ZOBACZ WIDEO: #dziejesiewsporcie: Zaręczyny w przerwie meczu? To się nigdy nie znudzi
Łódzkie Wiewióry musiały szybko zapomnieć o tym, że w weekend przytrafiła im się bolesna wpadka, bo już we wtorek rozgrywały pierwszy mecz 1/8 finału Pucharu CEV z CV Gran Canaria. Wygrały bez większych kłopotów - 3:0, w setach do 14, 19 i 16 (więcej TUTAJ).
- Starałyśmy się jak najmniej skupić na drugiej stronie, bo wiedziałyśmy, że przystępowałyśmy do gry w roli faworyta. Po ostatnim meczu, który przegrałyśmy, ważna miała być nasza gra i to, jak my się zaprezentujemy. To udało się zrobić. Byłyśmy przygotowane na wszystko. Klucz do wygranej leży w tym, że skupiałyśmy się na usystematyzowaniu naszych działań - zdradziła przyjmująca.
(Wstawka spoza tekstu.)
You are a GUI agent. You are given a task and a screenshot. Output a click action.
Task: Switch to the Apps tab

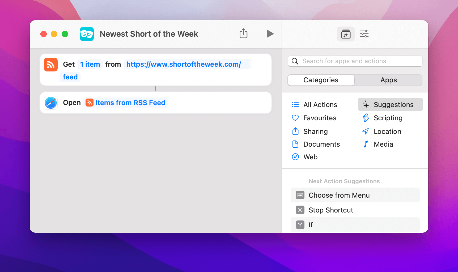(x=388, y=80)
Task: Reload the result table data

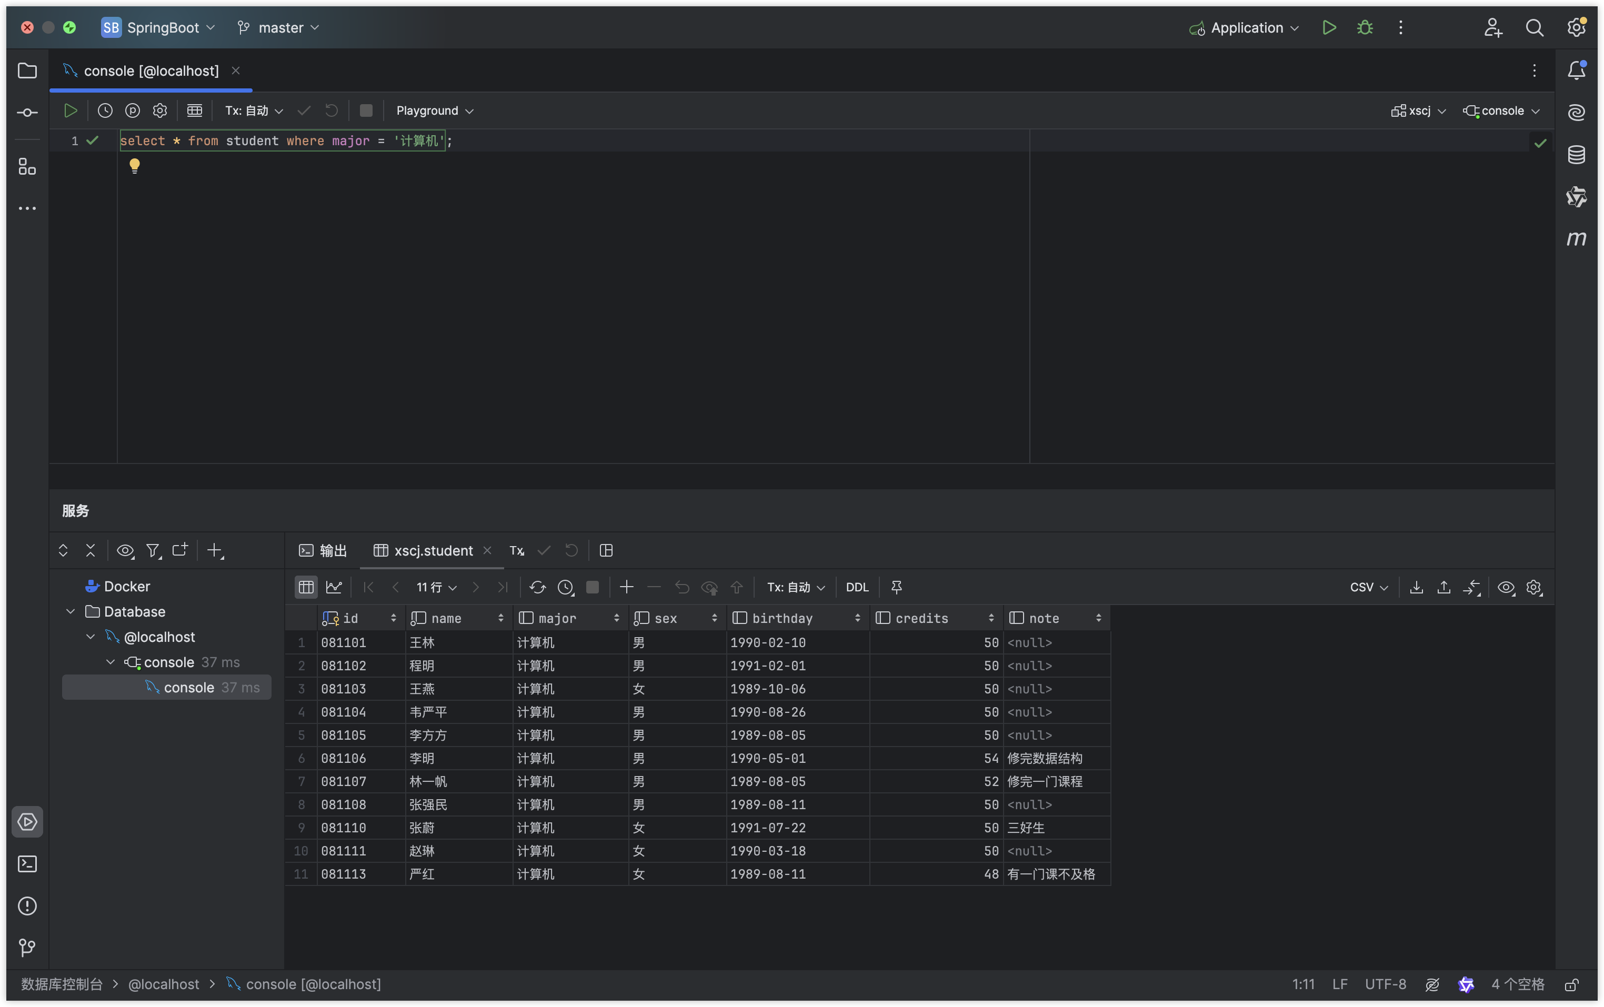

Teoretycznie Martyna Grajber w ostatnich latach zasłynęła z tego, że jest dużo częściej odpowiedzialna za przyjęcie niż za atak. Jednak we wtorkowym starciu zaprezentowała się też ze strony ofensywnej i to bardzo dobrze. Skończyła 11 z 16 ataków, a jej licznik punktów wskazywał liczbę 14.
- Tu w Łodzi dużo bardziej jestem otwarta na ten element siatkarski. Cieszy to, że nie zostałam od razu zaszufladkowana w tym zespole. Myślę, że jeśli to tak dalej pójdzie, będę prezentować taką grę jeszcze częściej - mówi skrzydłowa.
Przed Łódzkimi Wiewiórami w środę mecz rewanżowy z ekipą z Wysp Kanaryjskich, ale później - jeszcze przed świętami Bożego Narodzenia - podejmą w Tauron Lidze E.Leclerc Moya Radomkę Radom, czyli kolejnego kandydata do miejsca w czwórce. Ekipa Michala Maška ma się za co rewanżować. W pierwszej rundzie przegrała na Mazowszu 0:3.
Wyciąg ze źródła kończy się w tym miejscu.